Shooting while blindfolded


Last week, a local resident got in touch with me to express a concern that a particular topic which has appeared in the Times is one he worries cannot safely be open to healthy debate. This gentleman had thoughts on the issue, but was afraid to express his views for fear of not only rebuke, but possibly even threats directed at him, his wife, and his children. He therefore suggested that the topic should not appear in the Times at all, since both sides could not be presented. 

I don’t want to leave readers with a curiosity itch, so let me scratch it for you – the topic the gentleman was referring to is gender identity. There is no need to get into the issue itself, since that is not the point. I disagreed with the resident’s suggestion that the content should not appear, and this disagreement was based on two things. Firstly, the Times is a different kind of newspaper, in that it is meant to act as the “voice of the community” – contributions, and answers to those contributions, are always welcome, so long as they are not obscene or slanderous. Secondly, rather than argue that someone else’s views should not appear in the Times, it was my view that the concerned gentleman should simply write his opposing views in the form of an op-ed or Letter to the Editor. 

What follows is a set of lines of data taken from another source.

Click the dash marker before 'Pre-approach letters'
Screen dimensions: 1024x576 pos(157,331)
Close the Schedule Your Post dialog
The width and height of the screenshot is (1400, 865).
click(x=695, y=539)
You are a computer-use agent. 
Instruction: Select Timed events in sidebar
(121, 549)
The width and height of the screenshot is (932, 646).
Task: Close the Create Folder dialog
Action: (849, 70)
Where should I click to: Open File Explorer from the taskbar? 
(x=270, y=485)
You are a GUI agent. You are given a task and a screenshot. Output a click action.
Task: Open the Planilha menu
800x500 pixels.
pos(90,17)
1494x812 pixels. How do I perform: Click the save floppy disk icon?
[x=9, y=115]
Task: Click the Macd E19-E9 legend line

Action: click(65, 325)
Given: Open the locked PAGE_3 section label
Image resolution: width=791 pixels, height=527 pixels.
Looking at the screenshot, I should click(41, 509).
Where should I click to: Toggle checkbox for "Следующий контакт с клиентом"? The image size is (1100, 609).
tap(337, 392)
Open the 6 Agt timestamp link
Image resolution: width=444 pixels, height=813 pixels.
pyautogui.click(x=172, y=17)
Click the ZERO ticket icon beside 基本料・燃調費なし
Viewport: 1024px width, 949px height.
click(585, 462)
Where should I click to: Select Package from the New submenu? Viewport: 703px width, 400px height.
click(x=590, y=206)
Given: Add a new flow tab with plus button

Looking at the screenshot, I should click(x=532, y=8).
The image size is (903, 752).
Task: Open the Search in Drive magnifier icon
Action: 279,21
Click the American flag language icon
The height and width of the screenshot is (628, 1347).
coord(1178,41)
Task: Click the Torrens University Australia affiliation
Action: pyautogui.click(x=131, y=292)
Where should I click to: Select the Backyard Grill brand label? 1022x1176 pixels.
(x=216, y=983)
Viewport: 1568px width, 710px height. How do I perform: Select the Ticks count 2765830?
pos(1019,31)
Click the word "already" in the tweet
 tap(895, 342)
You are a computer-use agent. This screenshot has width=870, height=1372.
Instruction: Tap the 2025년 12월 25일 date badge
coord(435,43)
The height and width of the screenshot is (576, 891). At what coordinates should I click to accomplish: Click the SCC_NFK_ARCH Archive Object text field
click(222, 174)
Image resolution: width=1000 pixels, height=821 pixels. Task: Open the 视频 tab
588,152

We abandoned the tedious email exchanges, which were prone to miscommunication, and the resident and I had a phone call. A gentleman indeed, he politely and privately expressed his views to me. It was a civil discussion which ended with a follow-up email in which he urged me to pass along words of support to the person on the “other side” of the debate. What was troubling, however, was that he also expressed why he felt he couldn’t share his views in the Times. With a topic so polarizing, and people often ruthless and unforgiving, he fears that simply providing his opinion could threaten the safety of his family. Even worse is that I agree.

When did people become so detached from level-headed common sense and human decency? When did death threats become an automatic “no big deal” response to a difference of opinion? Are we forgetting how to empathize with other people and think about perspectives other than our own? It’s okay to be a social justice warrior, but it’s not okay to threaten others with death. Having to actually say that is simply absurd. 

Everyone has loved ones. Every single person has at least one other person they care deeply about, if not many. These loved ones are people whose deaths would devastate us – our children, our spouses, our parents, our siblings, our friends. It is perfectly normal to get a rush of adrenaline and a commitment to protect these loved ones at all costs when they are threatened. If this is something we all experience, then why can’t we extrapolate these feelings, and realize that it’s wrong to put someone else through it? “It’s wrong to tell someone I am going to kill their children just because I disagree with their ideas” – why is this such a hard concept for people? Kindergartners can tell you that it’s best to treat people how you want to be treated, so why can fewer and fewer adults manage it lately?

Words are a powerful tool. There is no doubt of that. However, all powerful tools can be misused. A knife can be used to prepare a delicious meal, or to end a life. A gun can be used to hunt sustainably for food, or to end a life. And words can be used to engage in intelligent debate, or to threaten to end a life. Threatening death in response to a disagreement of ideas is so very unreasonable. It is akin to shooting a gun while blindfolded. It is reckless, senseless, overreactive, and shows total disregard for others. Not to mention that, because threats can scare people into silence, the result is a stifled exchange of ideas, which never makes the world a better place. 

Some of the most tragic events in our history have been fueled by fear. We know that a large proportion of German soldiers in World War II fought for Hitler only because of threats toward them and their families. How a person like Hitler even rose to power in a democratic country can be attributed to the gradual stifling of competing ideas. 

How often do we hear in news stories that a person has “received death threats” after doing or saying something controversial? One time is too many. It needs to stop. The fact that I can’t honestly provide.